A cama de gato de Haraway é tecida nos entremeios das habilidades dos nós que fazemos a partir dos fios puxados para a composição e das práticas tecnocientíficas orientadas ao florescimento de alguns mundos. Ela adverte que nem sempre é possível repetir padrões interessantes, mas ressalta a importância de uma habilidade analítica incorporada, que nos faça descobrir os padrões e que resulte de forma intrigante a novos modos de existir e de jogar. Ao admitir que o jogo é realizado por jogadoras ao redor do mundo, destaca que os jogos e suas maneiras de ser jogado têm considerável significância cultural. Dessa forma, Haraway é enfática ao escrever: "Cama de gato é ao mesmo tempo, local e global, distribuído e amarrado juntos" (Haraway, 1994, p. 70, tradução nossa).

Como se aprende a jogar a cama de gato? Por que nos interessa entender nossas articulações com o Estado associadas às figurações desse jogo?
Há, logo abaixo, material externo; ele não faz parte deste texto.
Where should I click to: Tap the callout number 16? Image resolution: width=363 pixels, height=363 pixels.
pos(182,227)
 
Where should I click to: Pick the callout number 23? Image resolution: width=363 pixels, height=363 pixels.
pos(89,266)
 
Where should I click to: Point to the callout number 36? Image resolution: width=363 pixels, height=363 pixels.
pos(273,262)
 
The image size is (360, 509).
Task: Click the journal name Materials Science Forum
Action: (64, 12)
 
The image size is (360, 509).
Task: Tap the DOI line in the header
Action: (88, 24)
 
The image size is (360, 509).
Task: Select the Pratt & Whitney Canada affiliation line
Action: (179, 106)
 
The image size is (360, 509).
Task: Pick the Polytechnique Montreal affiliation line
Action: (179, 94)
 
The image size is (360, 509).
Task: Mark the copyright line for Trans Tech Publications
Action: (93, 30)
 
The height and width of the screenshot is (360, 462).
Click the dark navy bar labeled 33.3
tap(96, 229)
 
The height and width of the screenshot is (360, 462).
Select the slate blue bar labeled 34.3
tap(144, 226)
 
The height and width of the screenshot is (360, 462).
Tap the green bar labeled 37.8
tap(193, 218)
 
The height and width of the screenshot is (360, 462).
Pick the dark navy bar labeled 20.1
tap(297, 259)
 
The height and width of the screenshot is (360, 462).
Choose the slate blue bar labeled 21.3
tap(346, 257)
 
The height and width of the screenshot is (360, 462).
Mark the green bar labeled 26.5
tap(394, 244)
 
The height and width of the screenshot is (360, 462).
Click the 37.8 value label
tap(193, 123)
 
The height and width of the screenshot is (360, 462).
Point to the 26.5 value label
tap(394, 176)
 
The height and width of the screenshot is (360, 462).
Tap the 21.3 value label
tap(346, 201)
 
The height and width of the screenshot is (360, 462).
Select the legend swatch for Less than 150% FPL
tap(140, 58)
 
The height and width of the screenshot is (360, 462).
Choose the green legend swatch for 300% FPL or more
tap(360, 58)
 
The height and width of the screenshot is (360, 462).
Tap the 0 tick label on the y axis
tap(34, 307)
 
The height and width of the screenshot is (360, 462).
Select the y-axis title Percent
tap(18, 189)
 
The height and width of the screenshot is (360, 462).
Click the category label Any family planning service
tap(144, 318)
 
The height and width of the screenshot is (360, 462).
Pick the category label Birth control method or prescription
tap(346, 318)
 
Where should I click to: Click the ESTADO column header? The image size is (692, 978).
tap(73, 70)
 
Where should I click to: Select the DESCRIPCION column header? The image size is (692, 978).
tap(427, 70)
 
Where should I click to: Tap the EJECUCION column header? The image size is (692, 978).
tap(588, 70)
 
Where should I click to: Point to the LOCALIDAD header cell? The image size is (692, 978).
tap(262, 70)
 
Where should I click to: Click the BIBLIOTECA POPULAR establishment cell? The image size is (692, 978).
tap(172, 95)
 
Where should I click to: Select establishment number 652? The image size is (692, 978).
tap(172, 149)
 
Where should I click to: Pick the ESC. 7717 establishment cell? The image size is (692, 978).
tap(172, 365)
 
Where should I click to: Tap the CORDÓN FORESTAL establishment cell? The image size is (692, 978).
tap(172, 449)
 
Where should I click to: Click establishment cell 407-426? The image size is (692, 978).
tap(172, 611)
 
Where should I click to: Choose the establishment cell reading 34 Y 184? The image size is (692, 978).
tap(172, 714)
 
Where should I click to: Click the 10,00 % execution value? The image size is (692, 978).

A cama de gato é, sobretudo, um jogo matemático sobre práticas complexas e colaborativas para se fazer e com o objetivo de fazer passar padrões culturais interessantes: "A cama de gato não pertence a ninguém, a nenhuma cultura ou a nenhum sujeito ou objeto congelado. Cama de gato é um maravilhoso jogo para se desmistificar noções como posições do sujeito e campos de discurso" (Haraway, 1994, p. 70, tradução nossa).

O jogo de cama de gato nos faz pensar teorização e ativismos que não se localizam nos jogos militarizados de encontros agonísticos infindáveis e nas tentativas de força de uns sobre as outras. Fazer uma figura de cordas exige cuidado e atenção, um jogo delicado e arriscado, sempre prestes a se desfazer... A cama de gato está para ser pensada, repensada, experimentada e desejada até onde nossas ideias possam conquistar novas configurações nos espaços que queremos ocupar coletivamente. Cama de gato é sobre não estar sozinha nas instituições, majoritariamente, científicas masculinistas.

É necessário questionar o lugar antropocêntrico, que coloca o ser humano, homem, branco, europeu e heterosexual no lugar de privilégio. Por isso, convoca-se neste artigo à construção de psicologias feministas e antirracistas, conjugando o não-lugar irrepresentável (Irigaray, 1984) e invisível da mulher, ao acrescentar-se aqui outras categorias irrepresentáveis com a figura do ciborgue.

É importante iniciarmos essa discussão partindo do que Guattari em "Linhas de Fuga" (2013) nos antecipa a respeito da desterritorialização dos corpos. A produção de novos enunciados que possam intensificar os fluxos locais diante de toda organização do social, criará "atividades marginais residuais", tendo em vista o sufocamento sobreposto de uma certa "ditadura do significante". Para Guattari (1992), nossos corpos tendem a todo momento a pertencer a um território de linguagens que permita produções de sentido na vida. A produção de sentido, que ocorre em nível verbal, pressupõe a dependência de uma língua significante. A falta de palavras para os sentidos nos aprisiona como se estivéssemos condenados a esperar por cadeias de significantes linguísticos para interpretar e controlar os caminhos autorizados, os sentidos proibidos e as brechas toleradas.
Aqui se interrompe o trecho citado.